California gets new rules covering medical malpractice payments. Here’s what will change
SACRAMENTO — Gov. Gavin Newsom signed a bill Monday to raise the amount of money that patients can receive in medical malpractice cases, increasing pain and suffering payments for the first time since lawmakers placed a cap on monetary damages nearly five decades ago.
The governor’s signature on Assembly Bill 35 was the final step in a process that began last month when rival interests groups — doctors and lawyers — announced a deal to avoid a costly battle at the ballot box in November to overhaul the Medical Injury Compensation Reform Act of 1975, known as MICRA.
“After decades of negotiations, legislators, patient groups, and medical professionals have reached a consensus that protects patients and the stability of our health care system,” Newsom said Monday in a written statement.
The law hasn’t changed for 47 years
Then-Gov. Jerry Brown signed MICRA into law in 1975 amid concerns that doctors were retiring or leaving California due to rising insurance premiums, blamed on sizable malpractice awards. Under the law, the state caps pain and suffering awards in medical malpractice cases at $250,000, regardless of how many healthcare providers are found to be negligent.
There is no cap on how much patients can be awarded for damages directly related to medical bills and economic losses, such as lost earnings. Critics contend the 47-year-old cap on pain and suffering severely limits how much injured children, retirees and stay-at-home parents can receive while also discouraging attorneys from taking on the complex cases.
Had the MICRA rules limiting pain and suffering awards been adjusted annually for inflation, the cap would now be $1.3 million. Instead, it has remained at $250,000.
Larger pain and suffering awards after Jan. 1
Under AB 35, the amount patients can be awarded for pain and suffering will increase to $350,000 beginning Jan. 1. That amount will gradually rise over a 10-year period to $750,000. In cases involving a patient’s death, the cap on pain and suffering awards will increase to $500,000 on Jan. 1 and then grows to $1 million over the next decade.
After a decade of increases, the cap would be adjusted annually by 2%.

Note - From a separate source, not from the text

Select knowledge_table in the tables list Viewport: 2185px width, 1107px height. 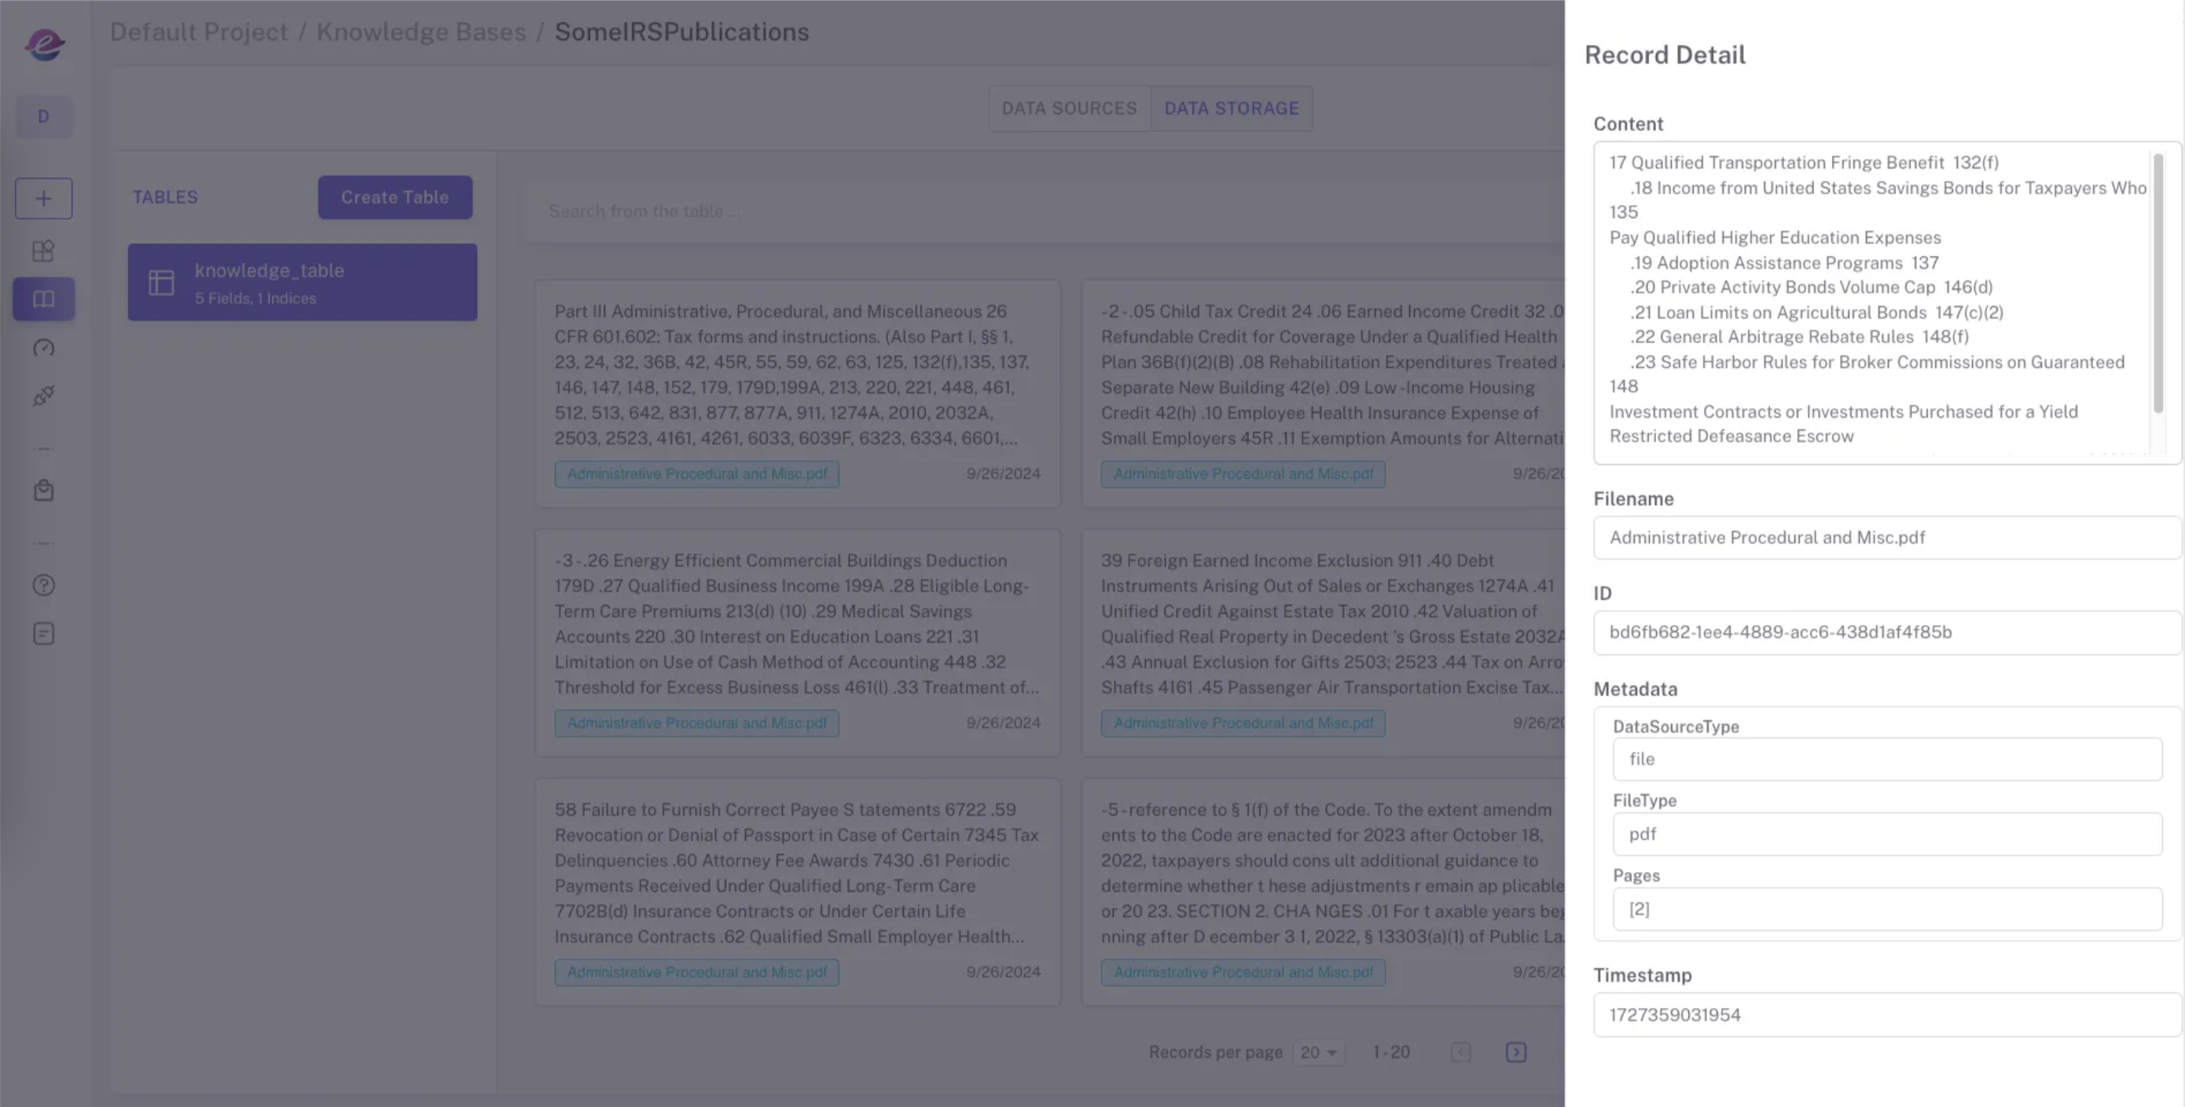[x=302, y=282]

In addition, a patient would be eligible for up to three payments in lawsuits involving multiple doctors, nurses or hospitals. There will be limits on how those separate payments can be applied, with one pot of money to cover a doctor or nurse’s negligence and another for that of a hospital. A third payment will be allowed for pain and suffering in rare cases involving a separate, unaffiliated provider, bringing the potential total award to $1.5 million.
Who will benefit?
The new provisions apply only to cases filed after Jan. 1 and do not apply to previous or ongoing cases.
“Because this will help other families, it’s a win,” said Charles Johnson, who filed a wrongful death lawsuit after his wife died hours after childbirth in 2016.
“It would be great if it benefited our case, but in this journey I have met so many families who have faced horrible things and now they won’t be turned away, they will get representation,” Johnson said. “It gives me comfort.”
How the deal came together
California will now avoid what would have otherwise been a bruising and expensive political fight. Proponents have been highlighting stories of physician misconduct and medical errors that have had serious, and sometimes deadly, consequences as they made their case for increasing malpractice awards to injured patients. A documentary featuring several California cases is slated to premiere next month at a Los Angeles film festival.
At the same time, the state’s medical board has come under fire for lax punishments against doctors who were repeatedly found negligent in their care. Last year, The Times found that the Medical Board of California had consistently allowed doctors accused of negligence to keep practicing and harming patients, at times leaving them dead, paralyzed, brain-damaged or missing limbs.
A Times investigation in December found that since 2013, the Medical Board of California has reinstated 10 physicians who had lost their licenses for sexual misconduct. They included two doctors who abused teenage girls and one who beat two female patients when they reported him for sexually exploiting them.
However, the measure had a difficult political road ahead.
Nick Rowley, a wealthy trial attorney who bankrolled the effort to gather voter signatures for placing a measure on the ballot, pledged to spend whatever it took to increase the malpractice cap in California. Proponents were up against the deep pockets of hospital, insurance and doctors groups that argued insurance premiums would skyrocket without “MICRA’s essential guardrails,” forcing healthcare providers to close their doors.
The measure removed by last month’s deal would have been the second attempt to win over voters, who overwhelmingly rejected Proposition 46 in 2014. Opponents raised $60 million in that effort and this year’s ballot measure also was headed toward a lopsided campaign spending war before the compromise.
“To get to a compromise on something this significant on all sides, it took the stakeholders to think about the greatest good for their respective members and for the community as a whole,” said Assemblymember Eloise Gómez Reyes (D-Grand Terrace), who was the author of the bill. “For at least a decade we don’t have to revisit this. We can concentrate on other business that needs to be done for California.”